● **Directions for this task**
Count the lines in the rows below that contain the string "bläst". Reply with the number alone.

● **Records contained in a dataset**
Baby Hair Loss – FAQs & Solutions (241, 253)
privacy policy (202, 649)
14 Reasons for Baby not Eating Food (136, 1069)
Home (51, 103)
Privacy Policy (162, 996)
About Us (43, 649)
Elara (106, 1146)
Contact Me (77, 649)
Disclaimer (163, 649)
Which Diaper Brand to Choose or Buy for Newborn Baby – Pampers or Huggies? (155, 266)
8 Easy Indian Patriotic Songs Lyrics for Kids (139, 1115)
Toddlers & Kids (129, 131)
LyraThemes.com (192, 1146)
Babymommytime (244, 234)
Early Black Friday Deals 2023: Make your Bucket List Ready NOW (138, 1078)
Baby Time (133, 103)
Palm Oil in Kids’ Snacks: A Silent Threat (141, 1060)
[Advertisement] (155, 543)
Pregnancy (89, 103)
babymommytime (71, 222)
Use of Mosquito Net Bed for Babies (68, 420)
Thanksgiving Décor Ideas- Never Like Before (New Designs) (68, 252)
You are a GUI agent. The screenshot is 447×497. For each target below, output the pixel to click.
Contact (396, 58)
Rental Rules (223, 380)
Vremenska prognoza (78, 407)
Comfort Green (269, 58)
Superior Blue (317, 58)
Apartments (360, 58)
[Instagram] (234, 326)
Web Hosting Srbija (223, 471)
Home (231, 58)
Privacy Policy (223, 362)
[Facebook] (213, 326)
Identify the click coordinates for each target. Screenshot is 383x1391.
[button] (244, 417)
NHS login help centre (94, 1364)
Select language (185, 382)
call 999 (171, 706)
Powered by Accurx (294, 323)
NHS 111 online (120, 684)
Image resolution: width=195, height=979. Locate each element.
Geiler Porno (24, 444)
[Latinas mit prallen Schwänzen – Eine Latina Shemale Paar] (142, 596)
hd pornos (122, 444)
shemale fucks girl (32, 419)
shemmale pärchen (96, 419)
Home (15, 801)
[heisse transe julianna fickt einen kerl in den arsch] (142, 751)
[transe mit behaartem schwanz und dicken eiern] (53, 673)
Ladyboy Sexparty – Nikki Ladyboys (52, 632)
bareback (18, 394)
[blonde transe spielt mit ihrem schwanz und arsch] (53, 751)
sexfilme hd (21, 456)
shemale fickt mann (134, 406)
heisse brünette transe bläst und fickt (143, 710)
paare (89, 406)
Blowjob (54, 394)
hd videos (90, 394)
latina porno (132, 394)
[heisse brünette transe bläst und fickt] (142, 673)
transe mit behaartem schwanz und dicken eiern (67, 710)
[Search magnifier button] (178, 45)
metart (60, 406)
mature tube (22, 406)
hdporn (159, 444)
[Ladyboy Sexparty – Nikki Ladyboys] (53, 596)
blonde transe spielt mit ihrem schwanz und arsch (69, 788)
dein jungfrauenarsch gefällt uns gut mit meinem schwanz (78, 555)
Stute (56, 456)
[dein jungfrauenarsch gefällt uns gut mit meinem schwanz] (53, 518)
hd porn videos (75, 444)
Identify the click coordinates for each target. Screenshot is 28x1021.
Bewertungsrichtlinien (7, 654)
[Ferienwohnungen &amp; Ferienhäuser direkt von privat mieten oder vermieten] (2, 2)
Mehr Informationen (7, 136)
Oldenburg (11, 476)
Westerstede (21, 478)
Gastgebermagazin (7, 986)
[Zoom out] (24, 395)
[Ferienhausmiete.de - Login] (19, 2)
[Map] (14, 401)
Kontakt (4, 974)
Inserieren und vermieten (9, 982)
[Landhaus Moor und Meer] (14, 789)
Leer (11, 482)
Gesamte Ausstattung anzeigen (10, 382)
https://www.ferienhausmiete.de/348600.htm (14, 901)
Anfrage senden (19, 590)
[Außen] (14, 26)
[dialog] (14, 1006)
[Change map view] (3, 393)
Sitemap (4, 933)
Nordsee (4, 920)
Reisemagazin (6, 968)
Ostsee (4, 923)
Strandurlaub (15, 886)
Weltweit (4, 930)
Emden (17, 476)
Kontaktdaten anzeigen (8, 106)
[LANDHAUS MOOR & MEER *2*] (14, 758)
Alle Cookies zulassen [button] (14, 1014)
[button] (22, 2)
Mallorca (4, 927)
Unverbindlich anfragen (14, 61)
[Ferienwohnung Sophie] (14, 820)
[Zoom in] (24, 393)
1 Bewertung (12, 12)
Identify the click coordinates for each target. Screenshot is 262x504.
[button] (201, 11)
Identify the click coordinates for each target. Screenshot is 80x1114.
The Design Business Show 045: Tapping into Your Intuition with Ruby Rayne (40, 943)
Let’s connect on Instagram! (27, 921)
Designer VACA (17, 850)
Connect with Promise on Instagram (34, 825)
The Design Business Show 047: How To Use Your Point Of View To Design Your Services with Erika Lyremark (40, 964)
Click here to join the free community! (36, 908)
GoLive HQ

● **Task output**
2